While major insurer Aetna has taken steps to expand its coverage for spine and orthopedic care in the last year, for some surgeons, it's still not enough.
In March, Aetna, which insures an estimated 22 million individuals, announced that it was expanding coverage to include Centinel Spine's Prodisc L lumbar total disc replacement system, which it previously considered "experimental and investigational."
The insurer has also been wrapped up in a class action lawsuit over its coverage of lumbar total disc replacements.
Three neurosurgeons — Luis Manuel Tumialán, MD, Praveen Mummaneni, MD, and Anthony DiGiorgio, DO — issued a statement to Becker's on their frustrations with Aetna and the fights many surgeons have been enduring with the insurer for years over a particular type of spine implant.
Editor's note: Statement has been edited for length and clarity.
"One commercial payer routinely frustrates spine surgeons performing anterior cervical discectomy and fusion: Aetna. During prior authorization, Aetna routinely denies coverage for interbody spacers in anterior cervical discectomy and fusion. Two decades of scientific research publications have documented the science of surface technology and osteoblastic ingrowth into biomechanical spacers. Yet, Aetna is the only major commercial insurer that deems the use of polyetheretherketone and metallic spacers as "experimental and not medically necessary" for routine ACDF.
"Curiously, Aetna has approved the use of these PEEK and titanium cages for cervical cases involving trauma or tumors, but not for degenerative disease. Aetna justifies this by saying spine cages are otherwise not considered medically necessary for cervical fusion because they have not been proven more effective than bone graft for this indication. Engaging in a peer-to-peer discussion about Aetna's denial of CPT code 22853 can be simultaneously frustrating and humorous. When the peer reviewer is a spine surgeon, there is typically a sympathetic ear but a helpless tone. They can't approve these cases, seemingly on orders from above. Comically, the peer surgeon may even suggest that patients delay surgery and consider switching insurance during open enrollment.

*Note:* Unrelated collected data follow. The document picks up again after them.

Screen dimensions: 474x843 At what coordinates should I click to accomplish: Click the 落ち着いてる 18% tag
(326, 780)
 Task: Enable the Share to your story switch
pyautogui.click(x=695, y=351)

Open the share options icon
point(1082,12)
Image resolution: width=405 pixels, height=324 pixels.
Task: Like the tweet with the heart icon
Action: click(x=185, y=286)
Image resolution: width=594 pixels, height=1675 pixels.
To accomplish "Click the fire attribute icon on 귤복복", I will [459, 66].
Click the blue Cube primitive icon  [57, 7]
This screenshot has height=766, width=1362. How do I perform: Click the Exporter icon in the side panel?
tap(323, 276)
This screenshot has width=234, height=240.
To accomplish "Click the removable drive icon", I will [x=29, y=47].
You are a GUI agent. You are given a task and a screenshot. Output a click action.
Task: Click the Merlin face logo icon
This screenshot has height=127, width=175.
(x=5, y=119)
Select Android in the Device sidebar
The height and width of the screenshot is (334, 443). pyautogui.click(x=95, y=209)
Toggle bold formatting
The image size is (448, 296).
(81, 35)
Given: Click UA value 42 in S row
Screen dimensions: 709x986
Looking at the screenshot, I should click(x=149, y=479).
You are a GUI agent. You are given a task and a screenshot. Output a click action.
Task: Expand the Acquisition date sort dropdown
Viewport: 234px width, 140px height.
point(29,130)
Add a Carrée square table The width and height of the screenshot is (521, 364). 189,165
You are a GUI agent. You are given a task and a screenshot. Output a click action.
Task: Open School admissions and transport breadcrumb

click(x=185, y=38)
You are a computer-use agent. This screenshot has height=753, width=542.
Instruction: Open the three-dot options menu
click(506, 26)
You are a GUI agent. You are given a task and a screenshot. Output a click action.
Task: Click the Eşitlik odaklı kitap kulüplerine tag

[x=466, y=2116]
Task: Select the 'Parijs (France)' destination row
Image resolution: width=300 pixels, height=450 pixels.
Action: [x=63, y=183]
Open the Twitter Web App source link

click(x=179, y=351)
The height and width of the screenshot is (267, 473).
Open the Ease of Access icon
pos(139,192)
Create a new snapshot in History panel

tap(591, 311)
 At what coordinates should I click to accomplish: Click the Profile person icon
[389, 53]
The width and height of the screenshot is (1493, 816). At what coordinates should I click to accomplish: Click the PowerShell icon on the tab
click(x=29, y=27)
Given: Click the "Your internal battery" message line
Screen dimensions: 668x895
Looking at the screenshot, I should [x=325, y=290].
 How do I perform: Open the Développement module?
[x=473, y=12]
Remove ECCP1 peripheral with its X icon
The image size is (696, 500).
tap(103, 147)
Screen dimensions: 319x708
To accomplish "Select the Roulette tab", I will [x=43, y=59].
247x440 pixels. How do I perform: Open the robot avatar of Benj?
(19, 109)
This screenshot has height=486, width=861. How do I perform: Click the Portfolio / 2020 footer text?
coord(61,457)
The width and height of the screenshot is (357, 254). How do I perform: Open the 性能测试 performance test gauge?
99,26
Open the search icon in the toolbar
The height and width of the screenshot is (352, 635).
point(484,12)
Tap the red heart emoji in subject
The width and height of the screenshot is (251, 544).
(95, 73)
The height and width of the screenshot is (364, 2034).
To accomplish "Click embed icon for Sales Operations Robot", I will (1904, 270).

If a spine surgeon reviewer does not conduct the peer-to-peer, the reviewer often fumbles trying to defend the policy without a genuine grasp of the research. The discordance of Aetna's coverage determination policy prompted the American Association of Neurological Surgeons/Congress of Neurological Surgeons Joint Section on the Disorders of the Spine and Peripheral Nerves to write Aetna a letter questioning this ill-advised policy. The DSPN urged Aetna to reexamine and update its coverage determination policy so interbody cages can be an option for patients undergoing an ACDF. The DSPN highlighted the gap between Aetna's current coverage determination policy and the recently published literature, as well as the coverage determination policies of other major commercial payers (including United Healthcare, Blue Cross Blue Shield, Cigna and Humana).
Every other commercial payer in the United States appears up to date and appropriately recognizes that an ACDF with a polymer or metallic interbody cage is scientifically sound and medically necessary. Strangely, there is no exception to Aetna's policy, even for patients who refuse allograft for religious or cultural reasons (e.g., Jehovah's Witnesses, Native Americans, Asian populations).
As it stands now, Aetna's position has become untenable. It seems solely financially motivated. Aetna's lone position on the 22853 CPT code has no other plausible explanation. The DSPN is asking that its members who serve on Aetna's scientific committee reconsider their role in this coverage determination policy that strips patients of their choices when undergoing an ACDF. Educational efforts are needed to inform patients that they and their surgeons cannot choose their cervical implants if they are insured by Aetna. That way, they can understand their options at the next insurance open enrollment period. It's time that Aetna puts patients over profits and provides our patients with the medical treatments that work best for them, not just the bottom line."